We finally did it, by that I mean launched our 2007 product line. At least from a technical perspective anyway. We now have to refocus a lot of efforts on the marketing side of everything as it's, as we aren't fortunate enough to have a marketing engine as big as Microsoft's. We started the process of building our 2007 products way back in August of 2005 when Microsoft invited us to participate in the Office "12" Technology Adoption Program. Since that time we've built several prototypes two alphas, two betas and a couple release candidates on our way to finishing on February 5th. This has been by far the biggest software project I've ever been involved with and by far the most satisfying. We finished the final project plan back in early August, set for a release date of February 5th in which we actually hit. There were a lot of long days and nights, and I can tell you I must be the most blessed man alive to have the privilege of getting to lead the team I have. These folks worked day and night many times especially the last 30 days or so, as they were as determined as I was to hit our date.

So what does a company like ours do when they finish a product this big? Well of course the first thing we do is throw a party, actually two parties. The night of release there was four of us left at the office finishing the final details and we actually were complete at 9pm, which is much better than the midnight I was figuring it would be. Three of the four of us went for a frosty beverage and dinner, while Darrin had to make his way back to Springfield, IL that night so he passed.

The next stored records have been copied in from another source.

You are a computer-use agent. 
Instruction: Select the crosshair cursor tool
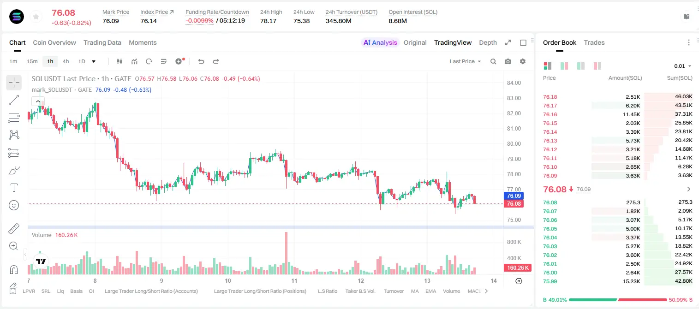tap(14, 83)
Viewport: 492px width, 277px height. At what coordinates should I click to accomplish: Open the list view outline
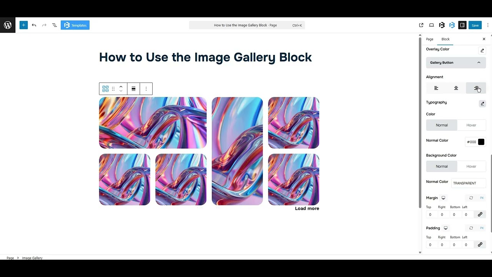pyautogui.click(x=54, y=25)
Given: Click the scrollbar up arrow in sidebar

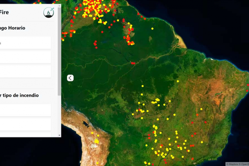Looking at the screenshot, I should [x=59, y=6].
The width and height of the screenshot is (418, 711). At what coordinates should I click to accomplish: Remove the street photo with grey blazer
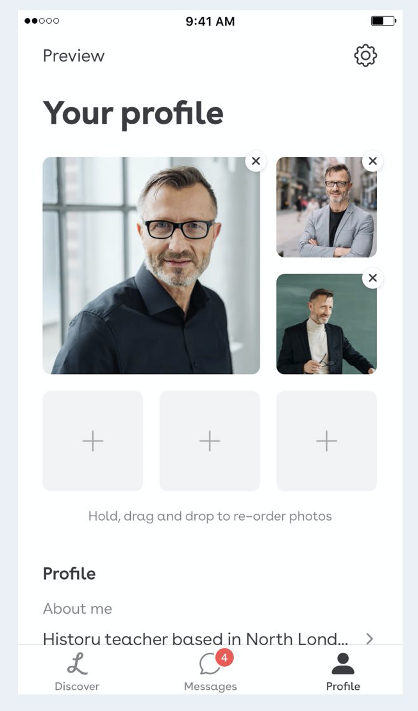[x=372, y=161]
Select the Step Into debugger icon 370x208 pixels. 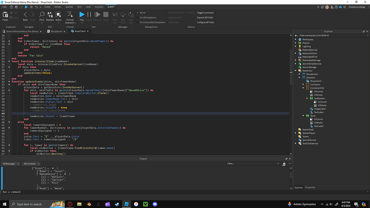pos(115,15)
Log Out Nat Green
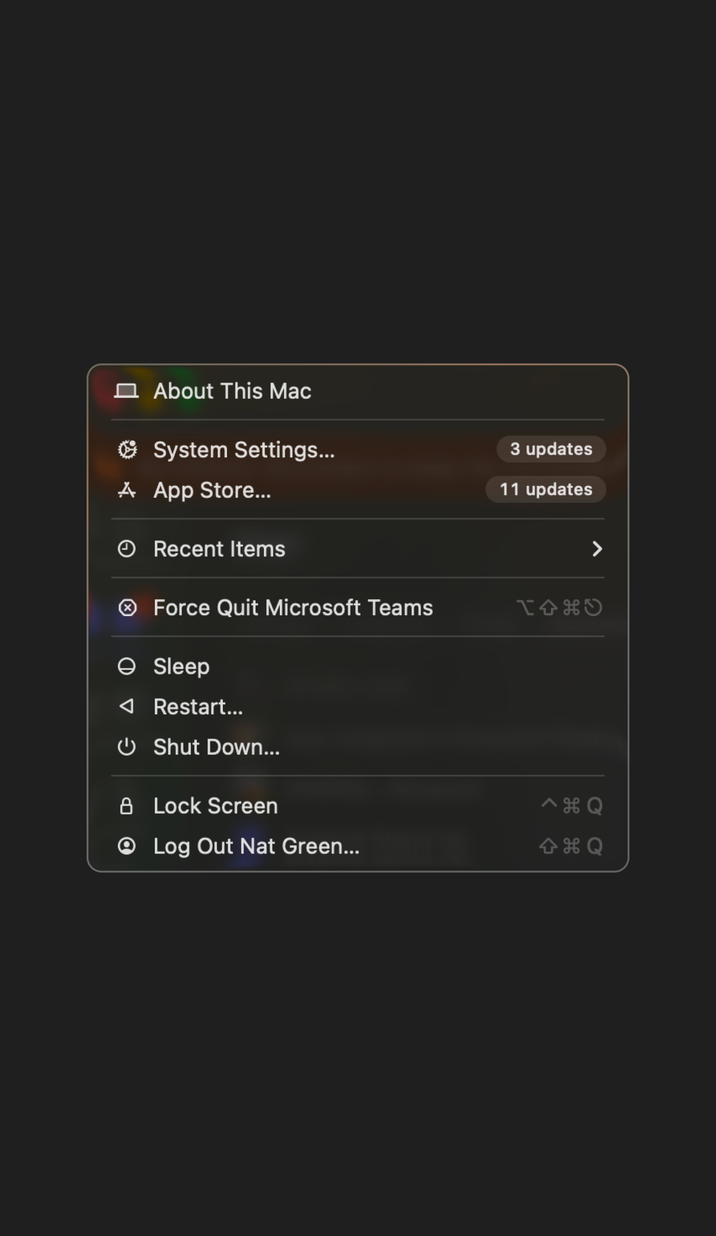The image size is (716, 1236). click(x=256, y=846)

On Thursday we had a big happy hour party at Growler's Pub, the official KnowledgeLake bar and grill. Most of the team made it plus pretty much the rest of this organization. Friday night I threw a party (or should I say my wife threw a party) at my house for the development team, which basically meant an excuse for a bunch of nerds to play pool, throw darts, sing karaoke and play guitar hero. Of course we ate too much and polished off a bunch of the finest St. Louis brew (Schlafly's).

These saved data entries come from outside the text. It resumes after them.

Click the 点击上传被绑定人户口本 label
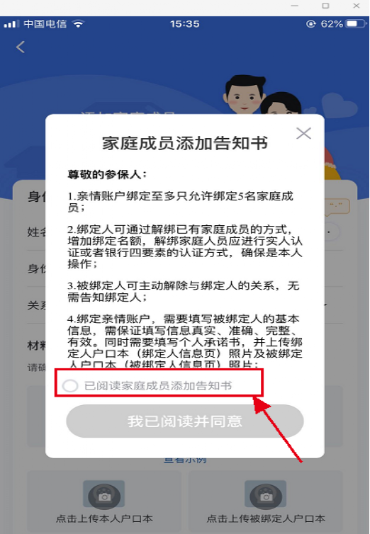The image size is (370, 534). [266, 518]
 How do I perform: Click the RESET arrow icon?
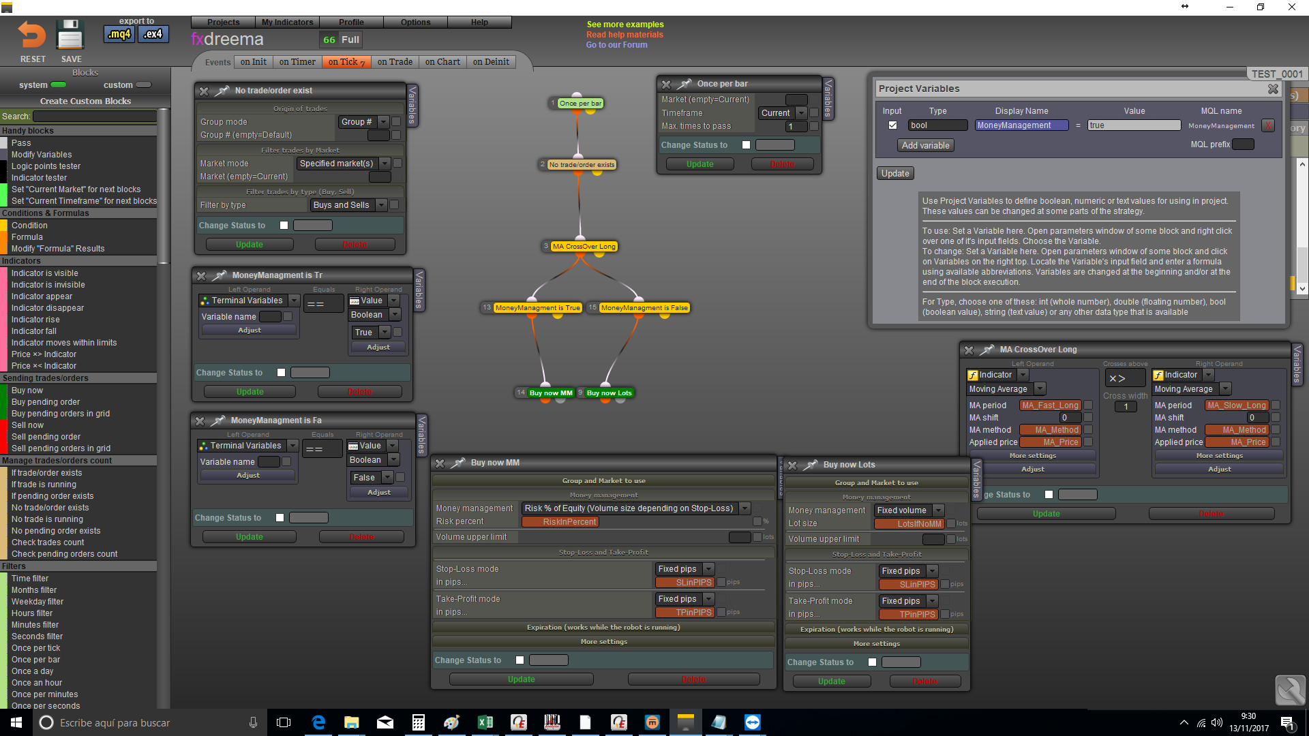point(31,35)
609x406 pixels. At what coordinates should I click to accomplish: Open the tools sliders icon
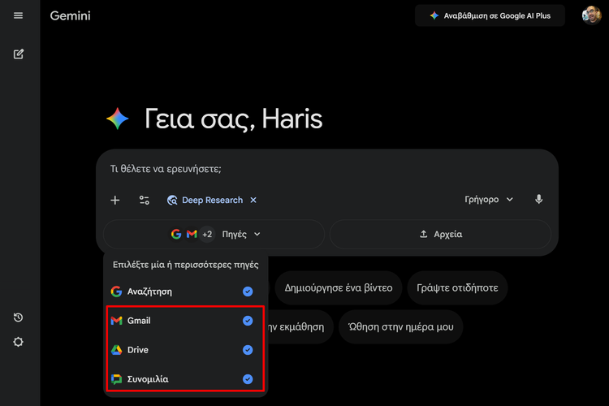[145, 200]
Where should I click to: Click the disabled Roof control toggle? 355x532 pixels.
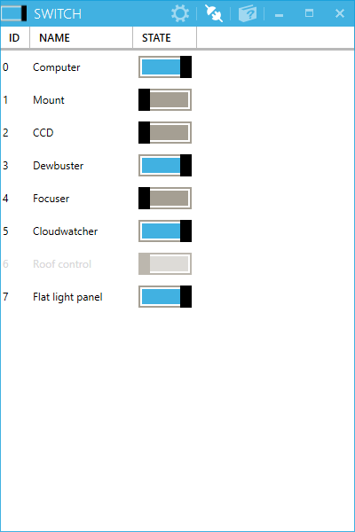(x=165, y=263)
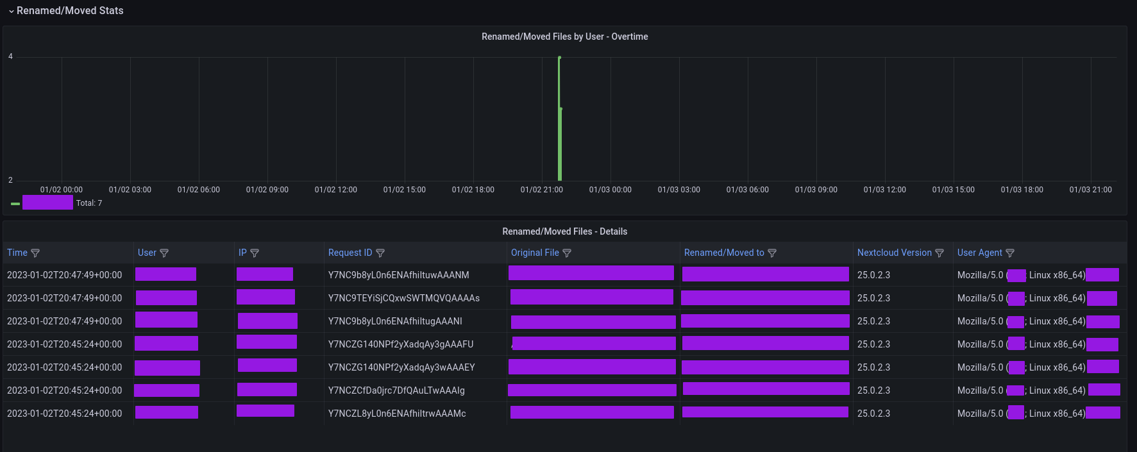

So what happens now? The first order of business for our team is to finish Capture Server, which we had scheduled to be two weeks behind the rest of the products. We are pushing it three weeks as we pretty much drained that team dry to have them help us finish Imaging, Capture and Connect. So if you are waiting for this, it will RTM on the 26th and be ready for download on March 5th. The other big thing we have to get done is our new Web Site, which should be launching about the same time as Capture Server. This will really mark the beginning of our marketing campaign as we don't want to pump up things too much until we have a nice sleek place for everyone to see demos and download the literature. After that you'll be able to find us at most major shows this year, so if you plan on going to events such as AIIM, Tech Ed, WPC or SharePoint Connections be sure to stop by and say hello.